I.1. Contexte et objectifs

Le rôle des services dans l'économie et leur potentiel de croissance et de création d'emplois ont été mis en lumière lors du Conseil européen de Lisbonne de mars 2000. L'importance du secteur des services est justifiée par son seul poids dans l'économie (environ 70 % du PIB de l'UE) et par la consommation croissante de services par les industries manufacturières, qui influe sur le coût, le prix et la qualité des produits manufacturés.

L'un des éléments essentiels du programme de réforme économique adopté par le Conseil est la réalisation d'un marché intérieur pour les services. Le Conseil européen de Lisbonne a donc invité la Commission à proposer une stratégie complète pour le marché intérieur en vue de supprimer les obstacles aux services, afin de rendre la prestation transfrontalière de services aussi simple que celle intervenant à l'intérieur d'un État membre.

La communication de la Commission de décembre 2000 intitulée "Une stratégie pour le marché intérieur des services" [2] a établi une stratégie en deux étapes pour répondre à la demande du Conseil européen: la première phase a impliqué l'identification et l'analyse des obstacles existants [3], la seconde, qui reposait sur cette analyse, a consisté à présenter des solutions appropriées aux problèmes identifiés [4].

[2] COM(2000) 888 du 29.12.2000.

[3] Rapport - L'état du marché intérieur des services, COM(2002) 441 du 31.7.2002.

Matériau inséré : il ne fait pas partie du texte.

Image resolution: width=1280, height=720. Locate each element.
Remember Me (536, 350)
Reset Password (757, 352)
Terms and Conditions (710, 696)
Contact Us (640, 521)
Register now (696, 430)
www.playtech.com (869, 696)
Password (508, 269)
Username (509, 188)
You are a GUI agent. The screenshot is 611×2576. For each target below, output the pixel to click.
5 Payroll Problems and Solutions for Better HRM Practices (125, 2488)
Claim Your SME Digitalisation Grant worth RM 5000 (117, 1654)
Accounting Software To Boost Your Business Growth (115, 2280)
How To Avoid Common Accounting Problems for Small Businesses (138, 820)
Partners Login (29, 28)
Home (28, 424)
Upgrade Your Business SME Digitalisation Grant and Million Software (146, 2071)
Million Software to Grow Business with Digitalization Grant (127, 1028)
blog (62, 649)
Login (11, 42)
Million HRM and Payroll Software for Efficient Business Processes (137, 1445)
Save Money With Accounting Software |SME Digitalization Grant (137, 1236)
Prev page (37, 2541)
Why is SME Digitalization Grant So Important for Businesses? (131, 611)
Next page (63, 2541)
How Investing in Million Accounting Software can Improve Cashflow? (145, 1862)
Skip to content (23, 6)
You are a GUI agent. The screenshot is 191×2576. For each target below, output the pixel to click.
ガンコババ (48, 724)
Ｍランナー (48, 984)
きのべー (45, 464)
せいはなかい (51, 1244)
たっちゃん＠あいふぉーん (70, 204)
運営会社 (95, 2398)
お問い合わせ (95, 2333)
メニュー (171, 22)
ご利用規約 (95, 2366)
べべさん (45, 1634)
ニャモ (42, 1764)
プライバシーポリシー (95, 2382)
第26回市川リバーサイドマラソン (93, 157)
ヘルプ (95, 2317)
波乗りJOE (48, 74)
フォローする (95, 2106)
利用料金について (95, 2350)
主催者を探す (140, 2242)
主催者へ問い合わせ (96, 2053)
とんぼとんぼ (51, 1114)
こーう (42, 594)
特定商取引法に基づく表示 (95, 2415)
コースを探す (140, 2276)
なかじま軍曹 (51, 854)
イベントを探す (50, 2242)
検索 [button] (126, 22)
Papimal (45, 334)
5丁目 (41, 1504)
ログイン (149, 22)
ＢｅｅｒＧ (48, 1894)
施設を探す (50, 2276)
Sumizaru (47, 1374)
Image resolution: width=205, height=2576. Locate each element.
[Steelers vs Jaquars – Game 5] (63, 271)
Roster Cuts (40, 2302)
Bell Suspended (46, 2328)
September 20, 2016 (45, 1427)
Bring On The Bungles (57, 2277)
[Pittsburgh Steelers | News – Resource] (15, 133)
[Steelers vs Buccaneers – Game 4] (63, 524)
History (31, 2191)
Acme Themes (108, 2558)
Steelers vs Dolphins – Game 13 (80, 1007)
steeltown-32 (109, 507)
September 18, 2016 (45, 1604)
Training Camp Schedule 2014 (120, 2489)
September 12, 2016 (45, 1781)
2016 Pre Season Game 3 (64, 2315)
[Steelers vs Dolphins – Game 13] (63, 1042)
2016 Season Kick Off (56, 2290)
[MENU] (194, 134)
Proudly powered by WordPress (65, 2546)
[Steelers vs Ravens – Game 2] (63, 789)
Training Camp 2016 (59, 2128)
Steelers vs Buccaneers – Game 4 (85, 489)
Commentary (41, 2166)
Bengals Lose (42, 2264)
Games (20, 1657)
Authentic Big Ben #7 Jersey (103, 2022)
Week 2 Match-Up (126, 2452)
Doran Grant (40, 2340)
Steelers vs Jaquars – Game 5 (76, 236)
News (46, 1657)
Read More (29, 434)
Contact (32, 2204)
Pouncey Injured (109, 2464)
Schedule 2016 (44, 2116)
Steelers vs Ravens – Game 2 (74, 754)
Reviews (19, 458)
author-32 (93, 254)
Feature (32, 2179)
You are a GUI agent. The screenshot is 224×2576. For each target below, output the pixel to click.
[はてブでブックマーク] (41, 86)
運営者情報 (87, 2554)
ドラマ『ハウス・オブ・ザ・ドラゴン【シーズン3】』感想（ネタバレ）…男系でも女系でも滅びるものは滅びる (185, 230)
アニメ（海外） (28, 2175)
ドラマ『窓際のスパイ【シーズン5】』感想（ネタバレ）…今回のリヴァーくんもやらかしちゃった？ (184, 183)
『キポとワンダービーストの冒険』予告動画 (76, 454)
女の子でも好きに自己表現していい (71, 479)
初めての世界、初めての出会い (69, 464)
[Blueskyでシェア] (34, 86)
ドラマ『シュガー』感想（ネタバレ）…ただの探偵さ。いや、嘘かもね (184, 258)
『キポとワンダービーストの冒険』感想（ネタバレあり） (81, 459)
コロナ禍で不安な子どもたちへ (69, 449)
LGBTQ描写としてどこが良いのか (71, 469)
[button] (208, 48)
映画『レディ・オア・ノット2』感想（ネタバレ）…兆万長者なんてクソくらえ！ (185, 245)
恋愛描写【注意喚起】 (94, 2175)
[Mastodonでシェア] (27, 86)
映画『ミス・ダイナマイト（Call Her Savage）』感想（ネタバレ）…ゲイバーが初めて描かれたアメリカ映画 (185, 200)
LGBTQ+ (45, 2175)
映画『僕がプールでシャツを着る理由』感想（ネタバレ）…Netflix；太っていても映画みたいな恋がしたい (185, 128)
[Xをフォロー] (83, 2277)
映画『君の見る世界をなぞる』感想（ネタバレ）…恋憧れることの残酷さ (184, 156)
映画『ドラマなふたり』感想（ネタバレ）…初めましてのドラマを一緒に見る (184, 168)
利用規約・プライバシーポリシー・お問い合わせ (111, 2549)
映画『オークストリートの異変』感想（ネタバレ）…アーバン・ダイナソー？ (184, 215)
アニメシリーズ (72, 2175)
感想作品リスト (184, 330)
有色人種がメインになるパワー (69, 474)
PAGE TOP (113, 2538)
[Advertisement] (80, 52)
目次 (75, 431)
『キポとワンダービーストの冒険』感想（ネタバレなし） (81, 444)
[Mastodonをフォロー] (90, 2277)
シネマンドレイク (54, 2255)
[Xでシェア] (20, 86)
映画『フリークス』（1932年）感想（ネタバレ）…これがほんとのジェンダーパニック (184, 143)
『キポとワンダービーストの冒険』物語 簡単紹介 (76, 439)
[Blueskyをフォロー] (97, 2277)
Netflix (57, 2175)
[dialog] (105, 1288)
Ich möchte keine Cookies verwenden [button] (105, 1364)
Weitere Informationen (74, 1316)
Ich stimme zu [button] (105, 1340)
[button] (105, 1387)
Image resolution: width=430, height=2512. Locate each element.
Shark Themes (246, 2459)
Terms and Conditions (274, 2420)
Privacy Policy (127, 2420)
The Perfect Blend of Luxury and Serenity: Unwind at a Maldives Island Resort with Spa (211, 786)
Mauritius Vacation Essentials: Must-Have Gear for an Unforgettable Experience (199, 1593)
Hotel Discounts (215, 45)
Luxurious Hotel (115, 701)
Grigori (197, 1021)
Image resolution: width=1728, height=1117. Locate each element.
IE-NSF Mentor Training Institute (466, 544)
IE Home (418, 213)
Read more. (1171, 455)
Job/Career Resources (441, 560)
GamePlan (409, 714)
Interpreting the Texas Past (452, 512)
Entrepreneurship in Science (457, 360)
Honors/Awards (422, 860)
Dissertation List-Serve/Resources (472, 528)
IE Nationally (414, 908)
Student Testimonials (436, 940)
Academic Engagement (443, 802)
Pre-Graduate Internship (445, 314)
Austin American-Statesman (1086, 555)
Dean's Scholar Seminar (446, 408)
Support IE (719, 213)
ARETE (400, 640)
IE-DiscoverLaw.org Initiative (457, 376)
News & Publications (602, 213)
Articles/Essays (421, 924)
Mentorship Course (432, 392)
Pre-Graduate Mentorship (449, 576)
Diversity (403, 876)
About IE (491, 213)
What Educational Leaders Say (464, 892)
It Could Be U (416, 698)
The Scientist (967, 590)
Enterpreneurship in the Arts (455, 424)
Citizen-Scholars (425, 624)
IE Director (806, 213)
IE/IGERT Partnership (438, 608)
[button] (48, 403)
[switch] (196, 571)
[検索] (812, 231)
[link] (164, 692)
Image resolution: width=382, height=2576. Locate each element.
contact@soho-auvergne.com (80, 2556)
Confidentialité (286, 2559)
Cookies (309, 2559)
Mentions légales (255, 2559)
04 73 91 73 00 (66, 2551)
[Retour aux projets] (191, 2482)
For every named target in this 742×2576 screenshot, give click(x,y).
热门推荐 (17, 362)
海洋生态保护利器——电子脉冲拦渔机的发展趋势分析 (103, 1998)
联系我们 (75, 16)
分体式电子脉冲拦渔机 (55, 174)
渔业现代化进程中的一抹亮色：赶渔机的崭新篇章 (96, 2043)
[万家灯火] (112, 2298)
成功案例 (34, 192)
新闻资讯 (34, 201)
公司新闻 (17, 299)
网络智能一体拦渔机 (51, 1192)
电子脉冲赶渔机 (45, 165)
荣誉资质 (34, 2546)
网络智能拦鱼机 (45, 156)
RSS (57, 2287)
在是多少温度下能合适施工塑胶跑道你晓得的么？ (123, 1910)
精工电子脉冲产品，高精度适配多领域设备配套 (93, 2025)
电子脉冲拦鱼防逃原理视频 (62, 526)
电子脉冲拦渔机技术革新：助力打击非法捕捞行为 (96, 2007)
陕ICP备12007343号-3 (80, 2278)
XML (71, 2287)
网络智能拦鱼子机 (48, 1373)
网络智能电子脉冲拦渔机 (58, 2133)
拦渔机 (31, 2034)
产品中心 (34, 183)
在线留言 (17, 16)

[4] Directive relative aux services dans le marché intérieur, COM(2003)...

Cette communication présentait une action visant à lancer des mesures d'accompagnement (amélioration des statistiques, rapport sur les actifs incorporels, formation et compétences en TIC, innovation et R&D, etc.) soutenant la compétitivité de l'industrie européenne des services. Cette action a été précisée dans les conclusions du Conseil de novembre 2002 [5], adoptant le rapport de juillet 2002 et invitant la Commission à "compléter les mesures tendant à l'élimination des obstacles au commerce transfrontalier des services par d'autres mesures, destinées à améliorer la compétitivité des services ainsi que la contribution de ces derniers à la performance des entreprises dans tous les secteurs de l'économie."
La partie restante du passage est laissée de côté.